Jones T H, Darne J F, McGarrigle H H
University Department of Medicine, Northern General Hospital, Sheffield, UK.
Eur J Endocrinol. 1994 Aug;131(2):173-8. doi: 10.1530/eje.0.1310173.
When human chorionic gonadotrophin (hCG) is used to stimulate testosterone synthesis and release in males with hypogonadotrophic hypogonadism, it is administered two or three times weekly by intramuscular injection. We have compared the pharmacokinetics of a twice weekly standard dose of hCG (5000 U) given for the first week by intramuscular injection and in the second week by self-administered subcutaneous injection. The patients studied had Kallmann's syndrome, isolated idiopathic hypogonadotrophic hypogonadism or post-traumatic isolated hypogonadotrophic hypogonadism. Salivary testosterone was collected twice daily at 08.00 h and 20.00 h, and serum testosterone was collected after 0, 24 h, 72 h, 120 h and 168 h each week. The cumulated serum and salivary testosterone levels were comparable on both intramuscular and subcutaneous hCG. In normal males there is diurnal variation in testosterone, with peak serum levels in the morning falling to a nadir in the evening. The exact nature and controlling factors of this circadian rhythm have not been established. In four of the subjects, the twice weekly hCG injections, either subcutaneous or intramuscular, produced a regular testosterone diurnal rhythm. The other four patients had fluctuations in testosterone but with no strict diurnal pattern. This study provides evidence that the luteinizing hormone-like action of hCG is necessary to prime the circadian rhythm but only a single bolus of hCG is sufficient to induce the rhythm in the absence of endogenous gonadotrophin production.
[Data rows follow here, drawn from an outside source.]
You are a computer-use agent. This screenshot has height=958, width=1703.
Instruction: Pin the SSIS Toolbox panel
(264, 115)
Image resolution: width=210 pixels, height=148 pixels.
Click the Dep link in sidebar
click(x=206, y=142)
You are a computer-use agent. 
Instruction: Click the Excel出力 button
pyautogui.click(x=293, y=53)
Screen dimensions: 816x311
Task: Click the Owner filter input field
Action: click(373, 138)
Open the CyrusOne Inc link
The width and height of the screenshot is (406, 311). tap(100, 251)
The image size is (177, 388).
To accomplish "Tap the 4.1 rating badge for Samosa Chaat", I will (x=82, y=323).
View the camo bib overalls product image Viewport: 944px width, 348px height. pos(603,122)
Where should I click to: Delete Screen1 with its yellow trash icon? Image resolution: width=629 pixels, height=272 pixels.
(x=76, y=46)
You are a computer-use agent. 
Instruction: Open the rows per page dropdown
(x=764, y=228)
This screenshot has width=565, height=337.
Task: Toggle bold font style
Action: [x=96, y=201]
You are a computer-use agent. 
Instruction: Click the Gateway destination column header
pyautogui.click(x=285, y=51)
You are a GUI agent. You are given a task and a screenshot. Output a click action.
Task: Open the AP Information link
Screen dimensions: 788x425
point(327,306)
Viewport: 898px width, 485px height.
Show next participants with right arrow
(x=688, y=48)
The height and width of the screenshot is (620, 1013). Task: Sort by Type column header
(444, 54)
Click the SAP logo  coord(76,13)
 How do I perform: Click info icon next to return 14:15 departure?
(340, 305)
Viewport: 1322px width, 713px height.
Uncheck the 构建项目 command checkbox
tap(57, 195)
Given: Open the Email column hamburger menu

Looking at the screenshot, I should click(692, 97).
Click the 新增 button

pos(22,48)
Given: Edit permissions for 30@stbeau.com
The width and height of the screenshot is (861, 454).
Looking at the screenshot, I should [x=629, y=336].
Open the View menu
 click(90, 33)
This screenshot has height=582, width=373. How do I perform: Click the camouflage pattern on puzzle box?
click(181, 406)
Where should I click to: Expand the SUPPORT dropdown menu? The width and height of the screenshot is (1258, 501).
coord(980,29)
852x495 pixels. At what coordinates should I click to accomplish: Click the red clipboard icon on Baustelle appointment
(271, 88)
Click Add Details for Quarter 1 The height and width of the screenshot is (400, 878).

In conclusion, self-administered subcutaneous hCG is safe and produces comparable levels of serum and salivary testosterone to that administered by the intramuscular route. Moreover, it was very well accepted by the patients and was preferred to conventional treatments. Human hCG in some patients with hypogonadotrophic hypogonadism produces normal physiological changes in daily testosterone levels.
当使用人绒毛膜促性腺激素(hCG)刺激性腺功能减退性性腺功能减退男性的睾酮合成与释放时,通过肌肉注射每周给药两到三次。我们比较了第一周通过肌肉注射、第二周通过自我皮下注射给予的每周两次标准剂量hCG(5000 U)的药代动力学。所研究的患者患有卡尔曼综合征、特发性孤立性性腺功能减退性性腺功能减退或创伤后孤立性性腺功能减退性性腺功能减退。每天08:00和20:00收集唾液睾酮,每周在0、24小时、72小时、120小时和168小时后收集血清睾酮。肌肉注射和皮下注射hCG时累积的血清和唾液睾酮水平相当。在正常男性中,睾酮存在昼夜变化,血清水平峰值出现在早晨,傍晚降至最低点。这种昼夜节律的确切性质和控制因素尚未确定。在四名受试者中,每周两次的hCG注射,无论是皮下注射还是肌肉注射,都产生了规律的睾酮昼夜节律。其他四名患者的睾酮有波动,但没有严格的昼夜模式。这项研究提供了证据,表明hCG的促黄体生成素样作用对于启动昼夜节律是必要的,但在没有内源性促性腺激素产生的情况下,仅单次大剂量hCG就足以诱导该节律。总之,自我皮下注射hCG是安全的,并且产生的血清和唾液睾酮水平与肌肉注射相当。此外,患者对其接受度很高,比传统治疗更受青睐。在一些性腺功能减退性性腺功能减退患者中,人hCG可使每日睾酮水平产生正常的生理变化。